EXERCISE BRIEF:
Copy the material from the line with "The height and width of the screenshot is (222, 452)." to the line with "coord(171,14)" word for word.

***** DATA FOR THIS EXERCISE *****

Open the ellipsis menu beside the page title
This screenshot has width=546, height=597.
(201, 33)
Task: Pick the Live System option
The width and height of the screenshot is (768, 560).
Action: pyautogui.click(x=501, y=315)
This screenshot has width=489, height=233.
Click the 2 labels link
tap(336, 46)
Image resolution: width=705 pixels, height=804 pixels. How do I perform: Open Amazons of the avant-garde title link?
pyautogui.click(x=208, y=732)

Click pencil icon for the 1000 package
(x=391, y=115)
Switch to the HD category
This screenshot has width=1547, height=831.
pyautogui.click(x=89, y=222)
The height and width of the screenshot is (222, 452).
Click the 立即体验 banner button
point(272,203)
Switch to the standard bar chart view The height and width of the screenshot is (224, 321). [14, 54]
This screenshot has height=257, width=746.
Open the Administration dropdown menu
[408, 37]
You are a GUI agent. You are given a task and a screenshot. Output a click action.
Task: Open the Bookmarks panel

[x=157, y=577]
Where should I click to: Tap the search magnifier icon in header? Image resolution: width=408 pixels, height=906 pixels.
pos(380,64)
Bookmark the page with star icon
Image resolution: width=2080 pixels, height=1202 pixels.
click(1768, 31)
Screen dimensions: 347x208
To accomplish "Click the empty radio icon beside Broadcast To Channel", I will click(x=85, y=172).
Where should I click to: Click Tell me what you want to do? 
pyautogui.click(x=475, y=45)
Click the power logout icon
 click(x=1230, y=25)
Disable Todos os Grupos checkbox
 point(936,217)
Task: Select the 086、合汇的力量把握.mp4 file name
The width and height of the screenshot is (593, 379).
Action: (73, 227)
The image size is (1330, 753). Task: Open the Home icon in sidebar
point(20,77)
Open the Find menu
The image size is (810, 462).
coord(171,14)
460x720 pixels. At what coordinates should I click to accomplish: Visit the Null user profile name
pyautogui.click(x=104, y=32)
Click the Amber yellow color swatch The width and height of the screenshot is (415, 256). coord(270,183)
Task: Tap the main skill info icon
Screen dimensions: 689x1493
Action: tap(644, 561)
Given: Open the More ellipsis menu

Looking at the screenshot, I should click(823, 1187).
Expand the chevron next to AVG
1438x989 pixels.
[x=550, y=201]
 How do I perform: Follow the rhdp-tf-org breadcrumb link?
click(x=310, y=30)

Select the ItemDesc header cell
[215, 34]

*****

RESULT OF THE EXERCISE:
The height and width of the screenshot is (222, 452).
Click the 立即体验 banner button
point(272,203)
Switch to the standard bar chart view The height and width of the screenshot is (224, 321). [14, 54]
This screenshot has height=257, width=746.
Open the Administration dropdown menu
[408, 37]
You are a GUI agent. You are given a task and a screenshot. Output a click action.
Task: Open the Bookmarks panel

[x=157, y=577]
Where should I click to: Tap the search magnifier icon in header? Image resolution: width=408 pixels, height=906 pixels.
pos(380,64)
Bookmark the page with star icon
Image resolution: width=2080 pixels, height=1202 pixels.
click(1768, 31)
Screen dimensions: 347x208
To accomplish "Click the empty radio icon beside Broadcast To Channel", I will click(x=85, y=172).
Where should I click to: Click Tell me what you want to do? 
pyautogui.click(x=475, y=45)
Click the power logout icon
 click(x=1230, y=25)
Disable Todos os Grupos checkbox
 point(936,217)
Task: Select the 086、合汇的力量把握.mp4 file name
The width and height of the screenshot is (593, 379).
Action: (73, 227)
The image size is (1330, 753). Task: Open the Home icon in sidebar
point(20,77)
Open the Find menu
The image size is (810, 462).
coord(171,14)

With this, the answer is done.